1.13.7S
MOLECULAR AND BIOLOGICAL ASPECTS OF FUNGAL TRANSMISSION OF VIRUSES WITH ROD-SHAPED PARTICLES

T TAMADA

Research Institute for Bioresources, Okayama University, Kurashiki 710-0046, Japan

Background and objectives
The vectors for soilborne viruses with rod-shaped, filamentous or isometric particles are fungi. Evidence has been recently obtained on genome organization and transmission of the rod-shaped viruses in the genera Benyvirus(beet necrotic yellow vein virus, BNYVV), Furovirus (soilborne wheat mosaic virus), Pecluvirus (peanut clump virus) and Pomovirus (potato mop-top virus), formerly all classified in the genus Furovirus [1]. The vectors are the plasmodiophoraceous fungi Polymyxa betae, P. graminis and Spongospora subterranea. These viruses can cause several economically important diseases and can survive in soil within the long-lived resting spores of their vectors. BNYVV, which causes rhizomania in sugar beet, has essentially a bipartite ssRNA genome, but in nature isolates contain three other RNA components (RNAs 3, 4 and 5) [2]. These are needed for disease development and virus spread. The viral gene products and protein domains involved in fungal transmission of BNYVV, and the interactions with the vector P. betae, will be described.

Results and conclusions
BNYVV RNAs 1 and 2 are required for viral RNA replication, particle assembly and virus movement [2]. The coat protein is encoded by the 5' proximal ORF of RNA 2. The termination codon of this ORF can be suppressed, which results in the production of a 75 kDa readthrough (RT) protein which is a minor component of virions and is located at the ends of the virus particles. Mutagenic analysis revealed that a region within the N-terminal half of the RT domain is involved in virus assembly, whereas the C-terminal portion contains sequences important for vector transmission. Alanine scanning mutagenesis of the C-terminal region showed a KTER motif to be important for fungus transmission. A coat protein RT protein implicated in fungus transmission is present at a 5' terminus of all furovirus, pomovirus and benyvirus genomes and each contains sequence motifs (ER or QR) also found in the polyprotein coded by RNA 2 of the genus Bymovirus (Potyviridae), which has filamentous particles [3]. Possibly there are sequences common to the interaction between fungi and both rod-shaped and filamentous virus particles, in spite of their distant taxonomic relationship.

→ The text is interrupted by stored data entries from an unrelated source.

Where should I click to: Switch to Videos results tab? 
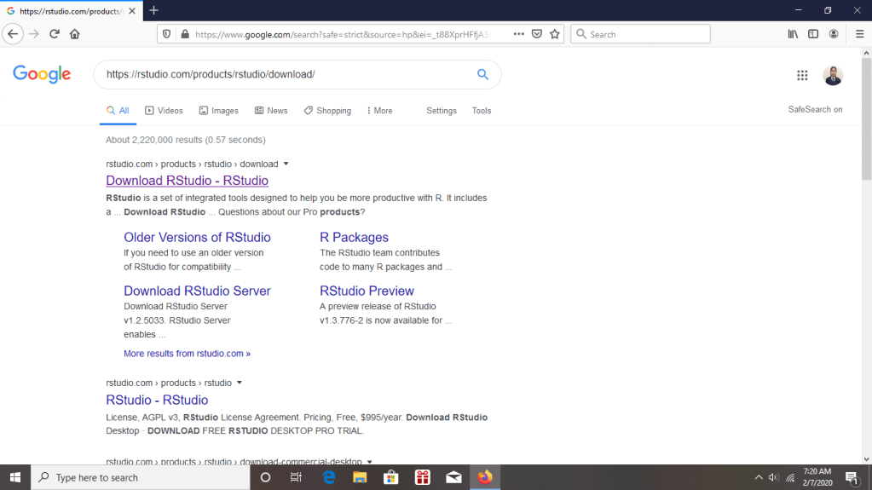pos(164,111)
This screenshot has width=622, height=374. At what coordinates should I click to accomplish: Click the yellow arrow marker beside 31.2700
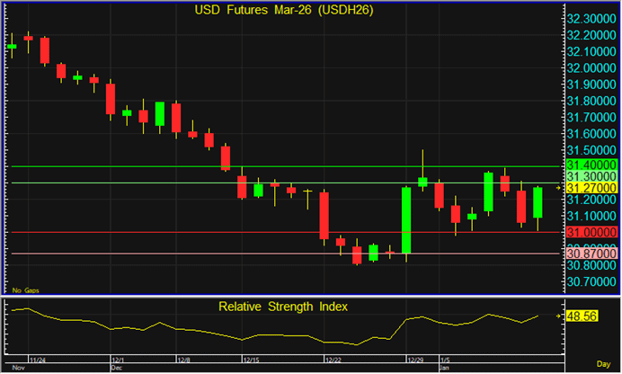point(559,189)

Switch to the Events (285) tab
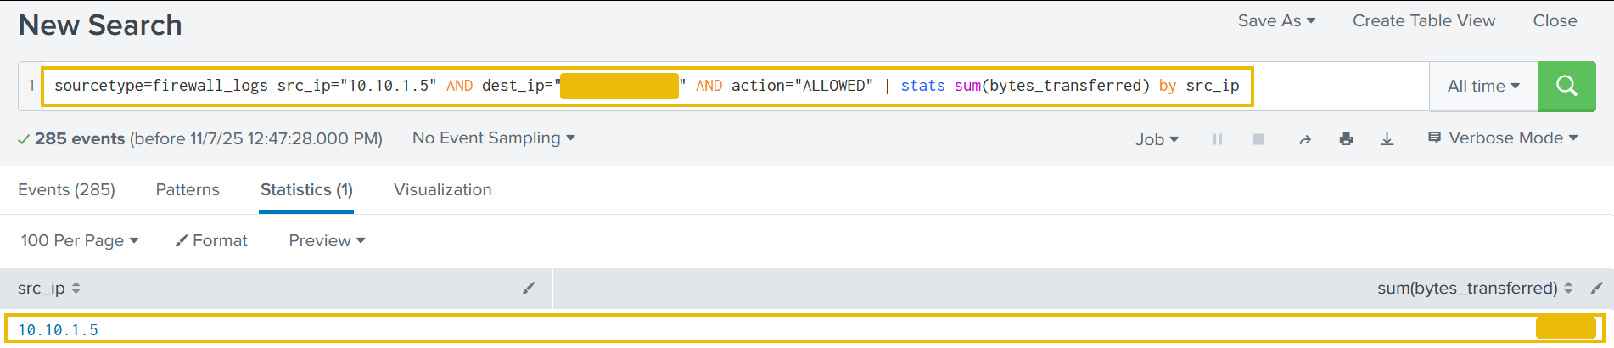(66, 190)
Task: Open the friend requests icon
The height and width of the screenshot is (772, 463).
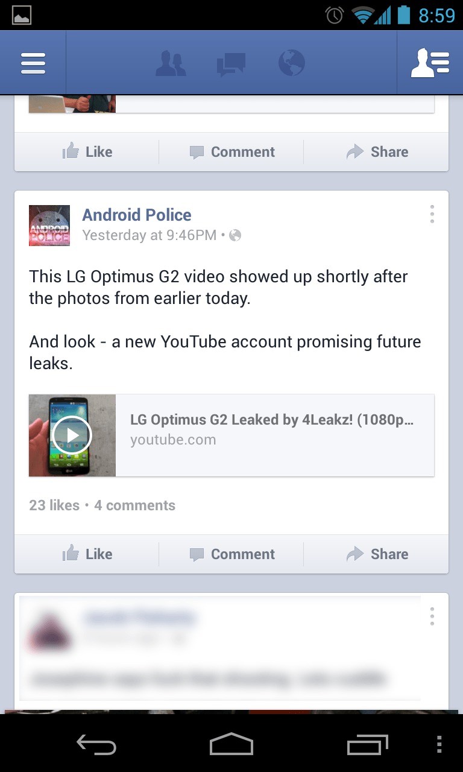Action: tap(171, 63)
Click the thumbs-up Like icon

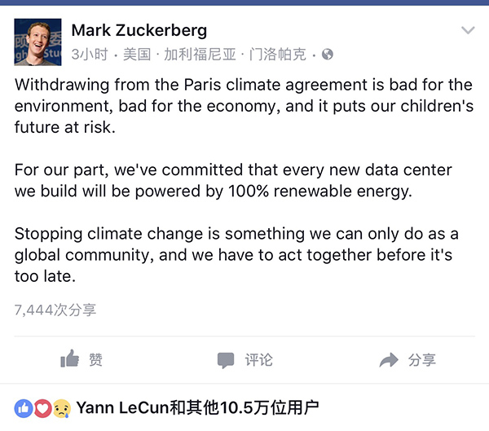click(70, 359)
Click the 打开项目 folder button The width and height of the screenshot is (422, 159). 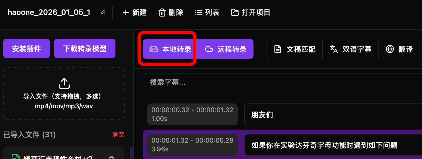tap(251, 13)
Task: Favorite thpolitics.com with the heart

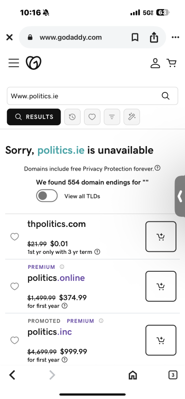Action: [15, 236]
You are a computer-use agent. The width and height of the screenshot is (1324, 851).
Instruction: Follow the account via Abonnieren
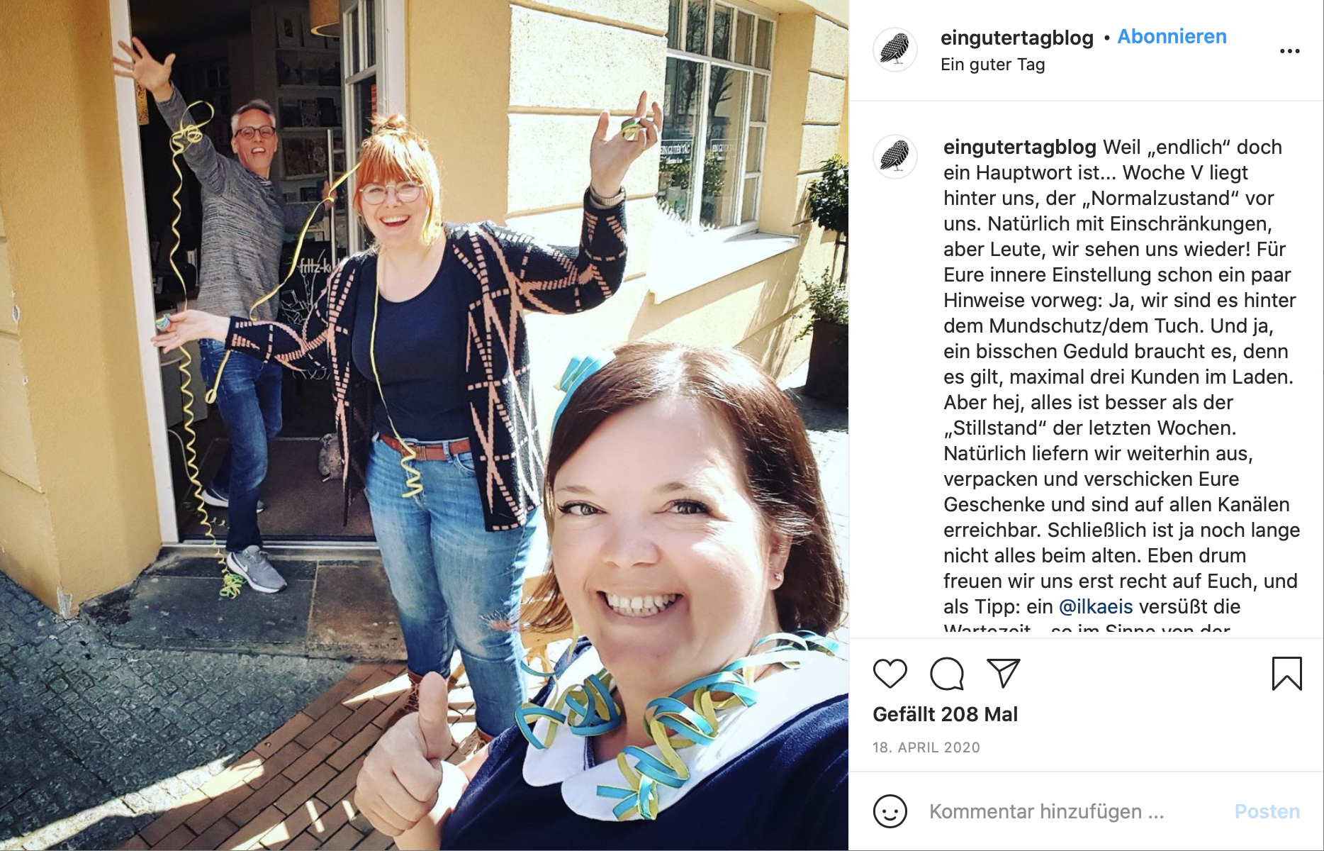1172,37
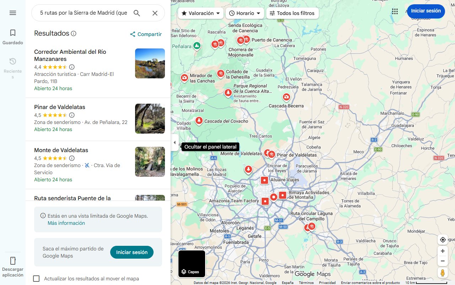Share results via Compartir

[146, 34]
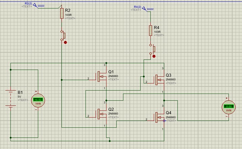Select voltmeter showing +4.92 volts
The width and height of the screenshot is (242, 149).
pos(38,100)
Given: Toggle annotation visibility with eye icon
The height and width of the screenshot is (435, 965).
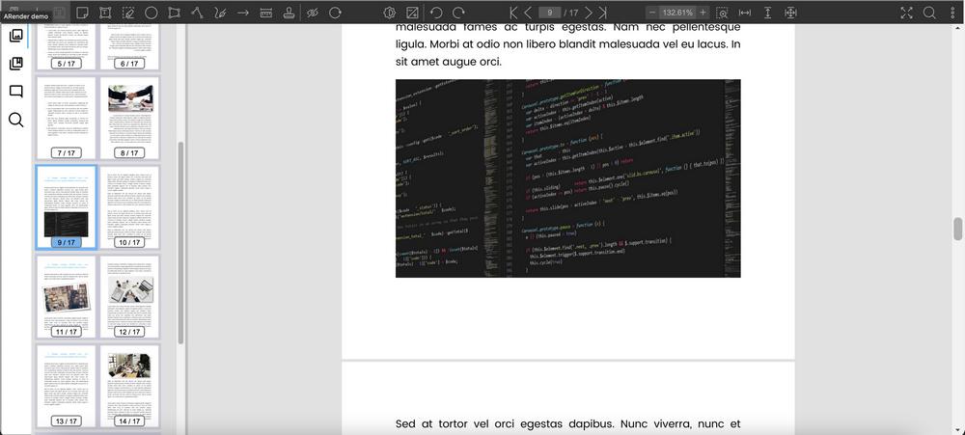Looking at the screenshot, I should 312,13.
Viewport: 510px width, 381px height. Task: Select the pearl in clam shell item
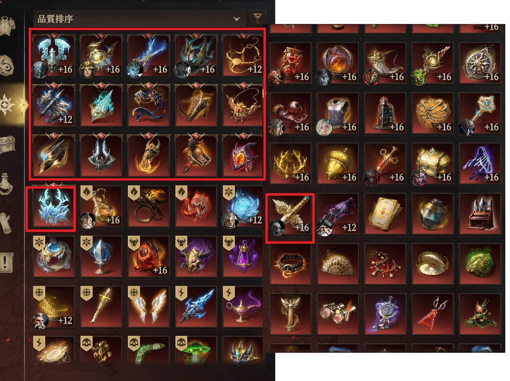(432, 265)
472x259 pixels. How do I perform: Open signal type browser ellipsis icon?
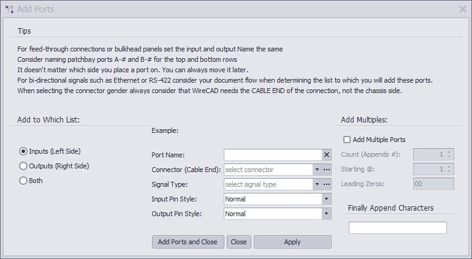pos(327,184)
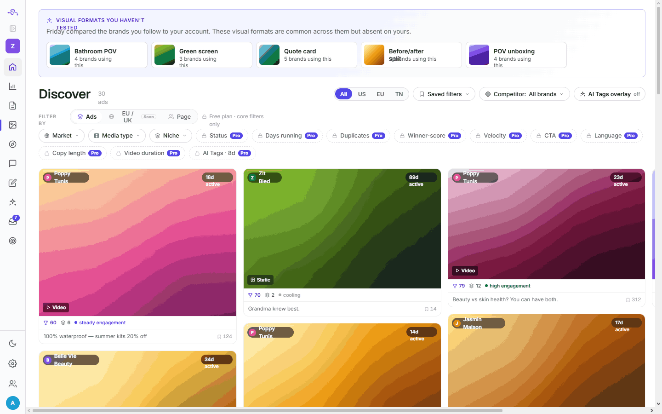The height and width of the screenshot is (414, 662).
Task: Toggle the AI Tags overlay switch
Action: pos(610,94)
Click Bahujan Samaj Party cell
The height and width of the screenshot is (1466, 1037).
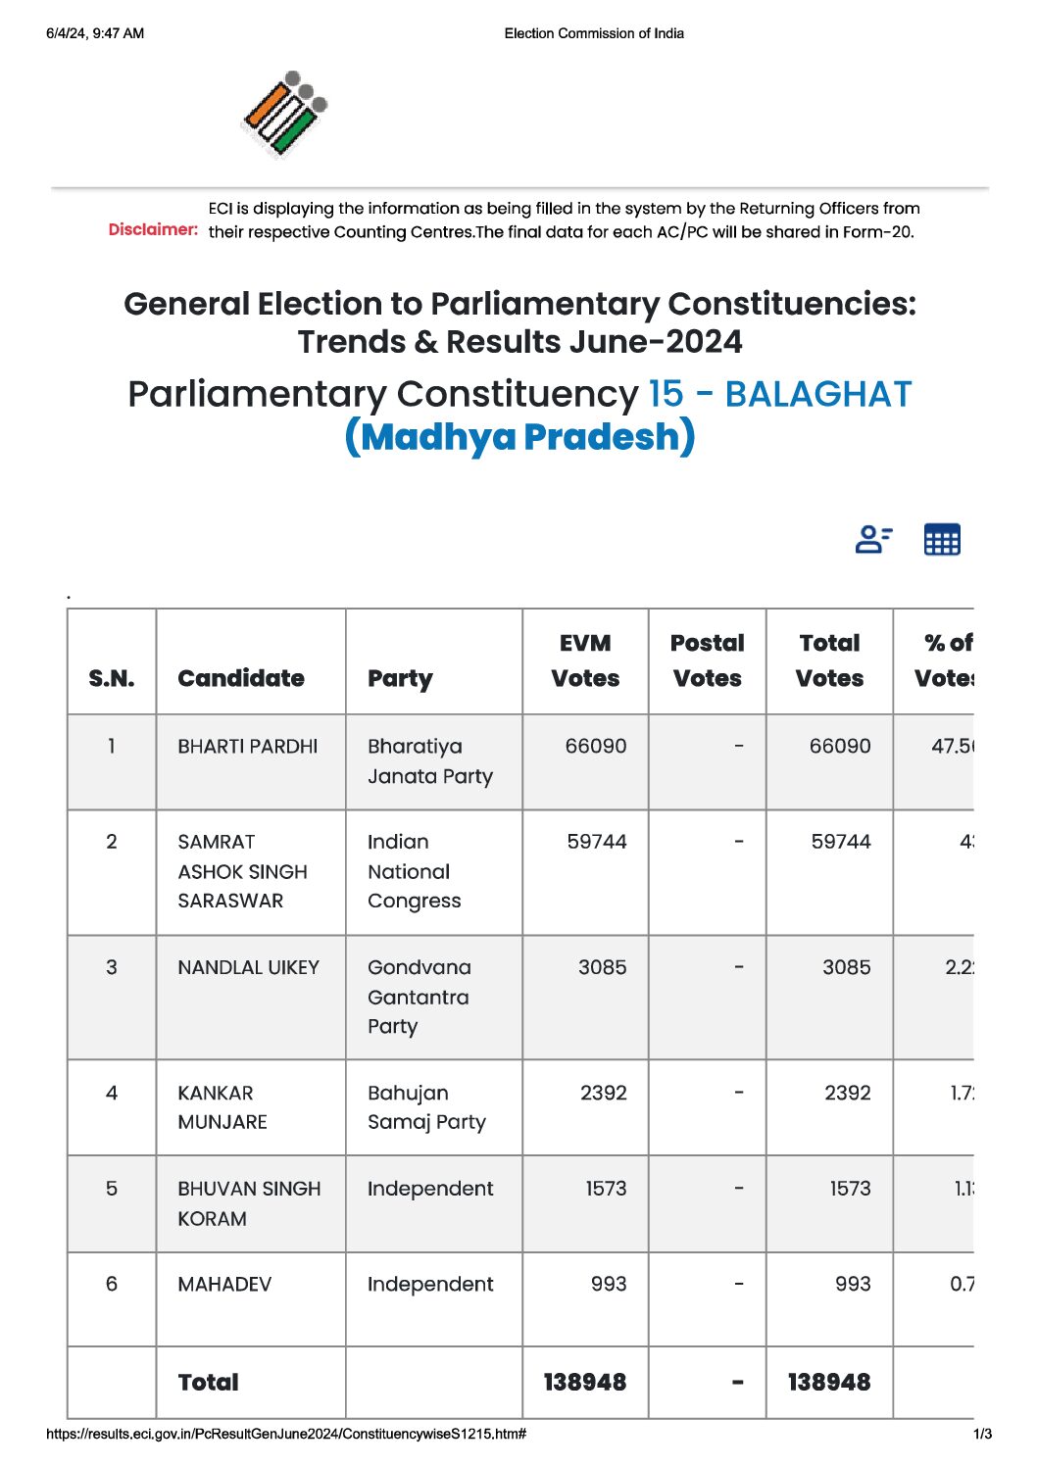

Other genome components of BNYVV have an indirect effect on fungus transmission. Tests with isolates containing combinations of deletion mutants of RNAs 3, 4 and 5 showed that the 31 kDa protein encoded by RNA 4 was important for transmission efficiency and that RNA 3 and RNA 5 were not involved in fungus transmission. The 25 kDa protein encoded by RNA3 is responsible for rhizomania of sugar beet, and the abnormal proliferation of fine rootlets seems to be favourable for the multiplication of P. betae. When RNA 5, encoding the 26 kDa protein, was present, the root symptoms were more intense. Synergistic effects are thus found among these RNAS. There is also a symbiotic interaction between BNYVV and P. betae. The effects of either RNA 3 or RNA 4 on transmission and symptom development were less with Nicotiana benthamiana than with chenopodiaceous hosts. Thus BNYVV RNAs 3, 4 and 5 have a host-specific function and play important, but different, roles in the natural infection process of sugar beet roots.

References
1. Torrance L, Mayo MA, 1997. Archives of Virology 142, 435-439.
2. Richards KE, Tamada T, 1992. Annual Review of Phytopathology 30, 291-313.
3. Peerenboom E, Jacobi V, Antoniw JF, Schlichter U, Cartwright EJ, Steinbiss HH, Adams MJ, 1996. Virus Research 40,149-159.